> [SOURCE INFORMATION]:
—————

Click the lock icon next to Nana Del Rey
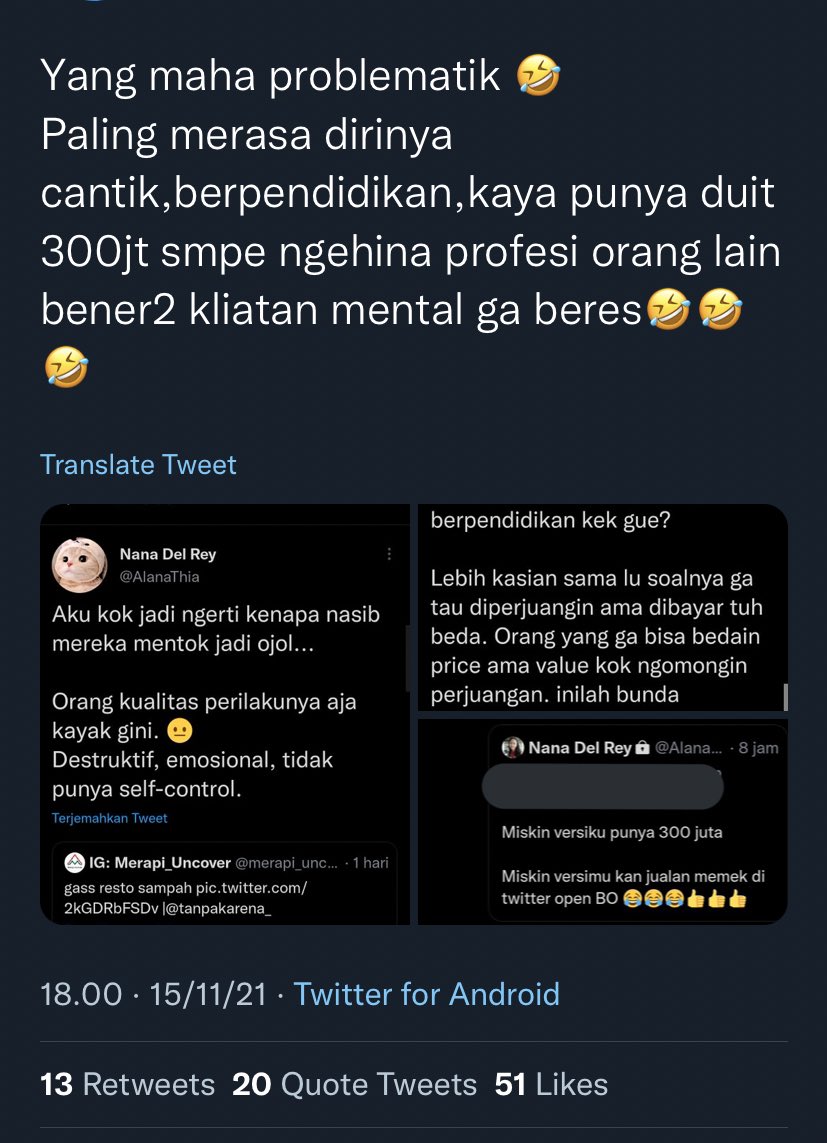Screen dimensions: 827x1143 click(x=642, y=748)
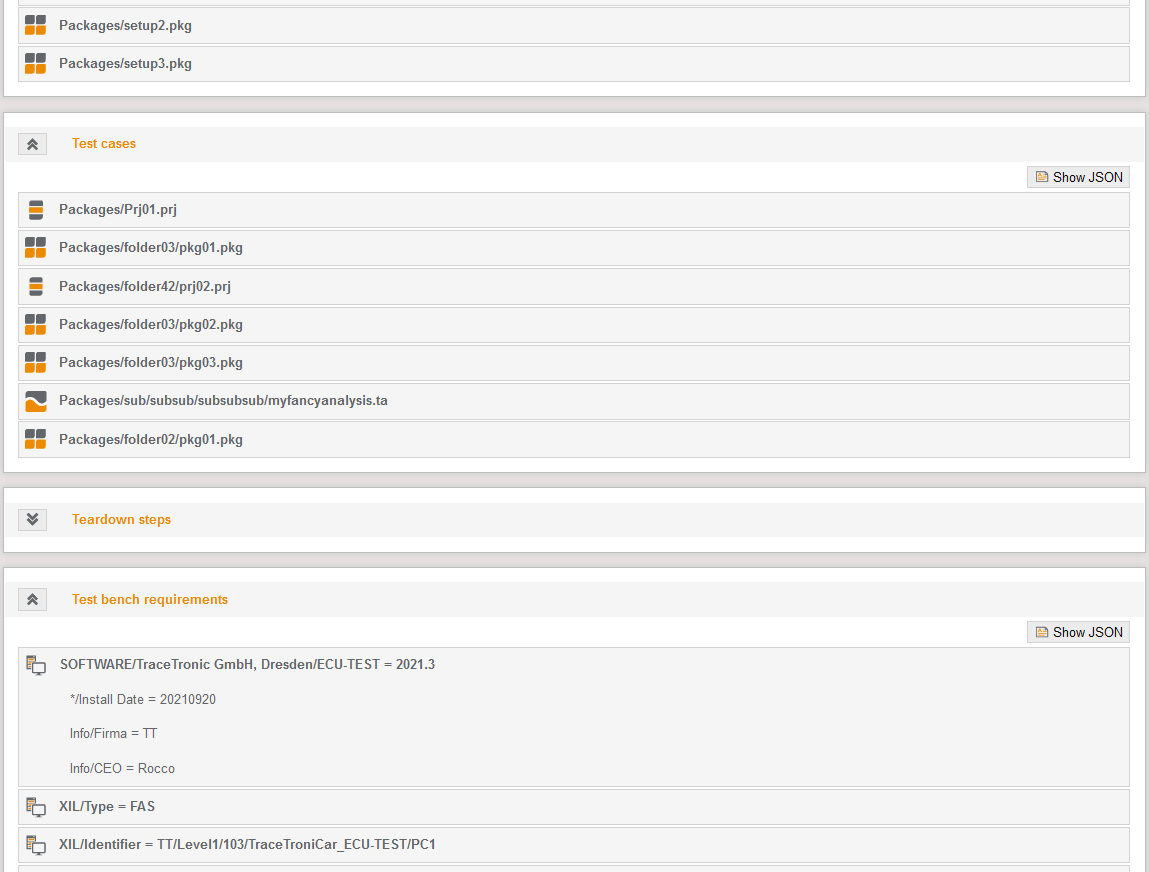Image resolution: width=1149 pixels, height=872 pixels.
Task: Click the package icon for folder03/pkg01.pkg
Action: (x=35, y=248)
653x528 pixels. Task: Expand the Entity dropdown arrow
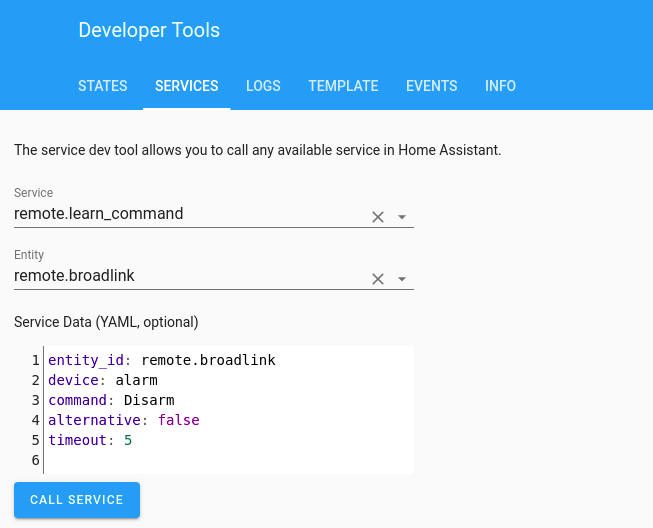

—————

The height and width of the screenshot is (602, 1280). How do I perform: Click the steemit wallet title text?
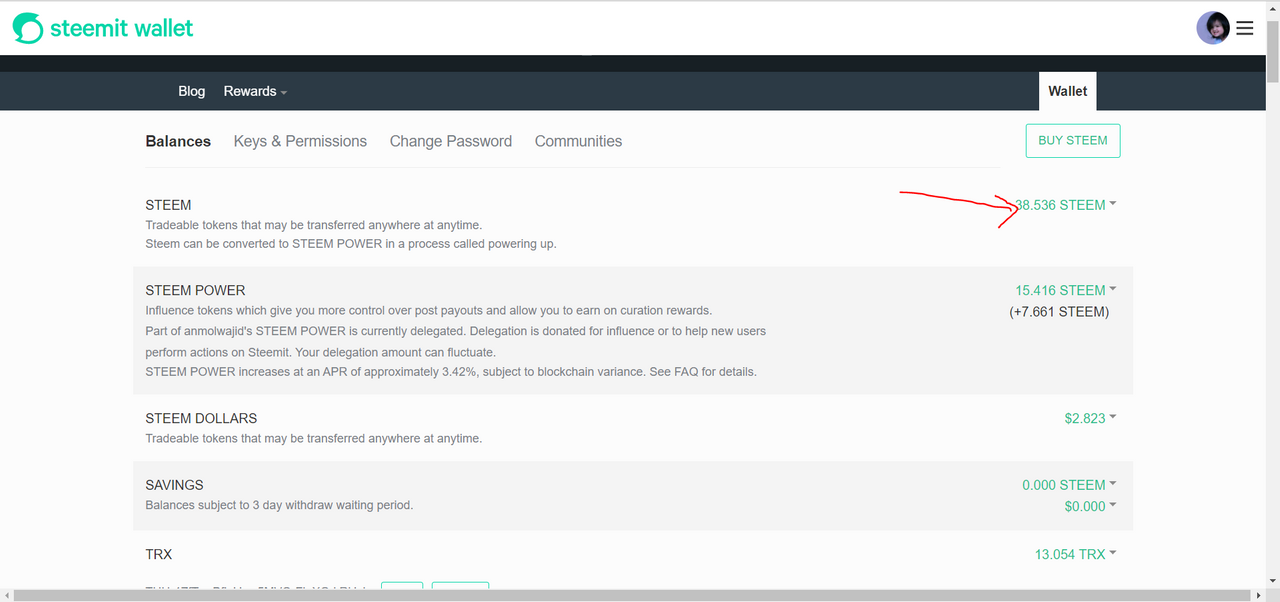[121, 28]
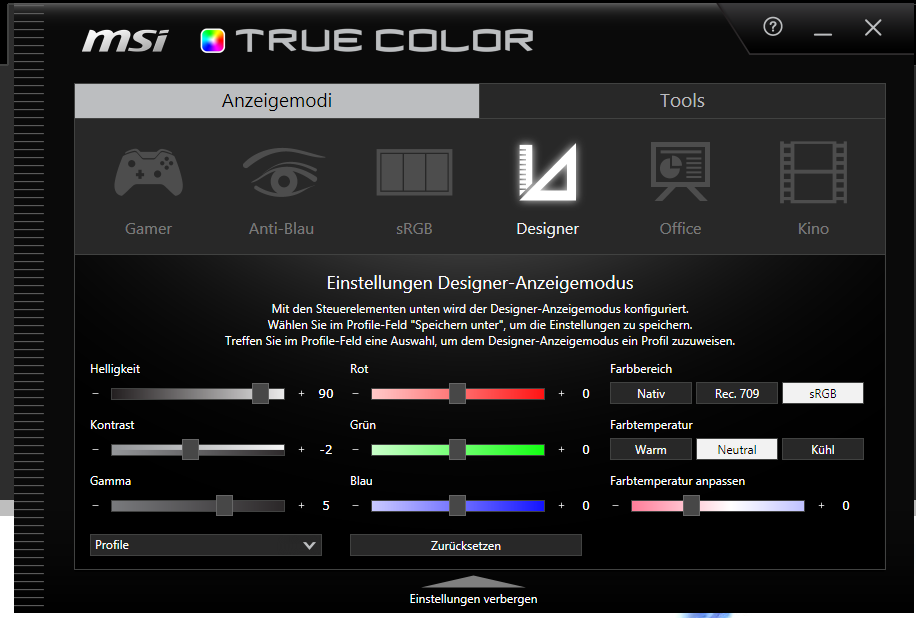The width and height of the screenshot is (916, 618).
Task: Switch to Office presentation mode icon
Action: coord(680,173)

—————

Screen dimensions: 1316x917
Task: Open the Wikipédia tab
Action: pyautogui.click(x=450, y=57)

—————

Lines wanted from the entries above: the one with "Click the lock icon next to Nana Del Rey", the one with "653x528 pixels. Task: Expand", and all lines between. Please copy them exactly, without the pictures and without anything else.

Click the lock icon next to Nana Del Rey
Screen dimensions: 827x1143 click(x=642, y=748)
Image resolution: width=1149 pixels, height=872 pixels.
Task: Click the package icon for folder03/pkg01.pkg
Action: (x=35, y=248)
653x528 pixels. Task: Expand the Entity dropdown arrow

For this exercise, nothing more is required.